Situation type : Vous êtes confronté à cette situation et vous ne savez pas comment réagir. La première étape consiste à rassembler tous les documents pertinents : contrats, courriers échangés, relevés, témoignages écrits. Ces éléments constitueront votre dossier de preuve.
Démarche amiable : Avant toute action en justice, adressez une mise en demeure par lettre recommandée avec accusé de réception. Précisez clairement votre demande, les fondements juridiques et fixez un délai de réponse de 15 jours. Cette étape est souvent obligatoire et peut suffire à résoudre le litige.
Si le litige persiste : En l'absence de réponse satisfaisante, vous pouvez saisir un médiateur ou conciliateur de justice (gratuit), ou engager une procédure devant le tribunal compétent. L'aide juridictionnelle peut couvrir vos frais si vos ressources sont modestes.
Quel tribunal saisir ? Le tribunal compétent dépend de la nature du litige. Tribunal judiciaire pour le civil, conseil de prud'hommes pour le travail, tribunal de commerce pour les litiges commerciaux. Pour les litiges de moins de 5 000 €, le tribunal de proximité est compétent.
Faut-il obligatoirement un avocat ? L'avocat n'est pas obligatoire devant le tribunal de proximité, le conseil de prud'hommes en première instance, ni le juge aux affaires familiales. Il est obligatoire devant le tribunal judiciaire pour les litiges supérieurs à 10 000 €.
Combien de temps dure la procédure ? Les délais varient considérablement : quelques semaines pour un référé, 6 à 18 mois pour une procédure au fond devant le tribunal judiciaire, et jusqu'à 2 ans devant les prud'hommes. La médiation peut permettre une résolution plus rapide.
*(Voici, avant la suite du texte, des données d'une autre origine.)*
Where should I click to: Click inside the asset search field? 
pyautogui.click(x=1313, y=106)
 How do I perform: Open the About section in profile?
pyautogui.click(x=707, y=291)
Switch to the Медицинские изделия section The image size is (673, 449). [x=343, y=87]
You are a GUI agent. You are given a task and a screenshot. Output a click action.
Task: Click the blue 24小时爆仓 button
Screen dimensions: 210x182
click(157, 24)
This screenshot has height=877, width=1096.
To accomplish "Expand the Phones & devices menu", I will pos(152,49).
Premièrement le respect d’un délai de prévenance lors de la rupture de la période d’essai est impératif !
En effet, lorsque le contrat en cours est terminé par l’employeur pendant la période d’essai, un délai de prévenance est institué au profit du salarié.
Le salarié est prévenu dans un délai qui ne peut être inférieur à :
La durée du délai de prévenance n’ouvre droit en principe qu’à une indemnisation du salarié pour la part de la durée qui ne peut être exécutée, d’un montant égal au salaire qui serait du si le délai de prévenance avait pu être exécuté en totalité.
C’est d’ailleurs une position que la Cour de cassation confirme ! Cette position fut adopté dès 2013 dans un arrêt de la chambre social du 23 janvier 2013.
En cas de rupture pendant la période d’essai, le contrat prend fin au terme du délai de prévenance s’il est exécuté et au plus tard à la fin de la période d’essai (CCass soc 5 novembre 2014)
Si l’employeur laisse, de fait le salarié exécuter le délai de prévenance après l’expiration de la PE le contrat est formé et la rupture ne peut se faire que sous la forme d’un licenciement.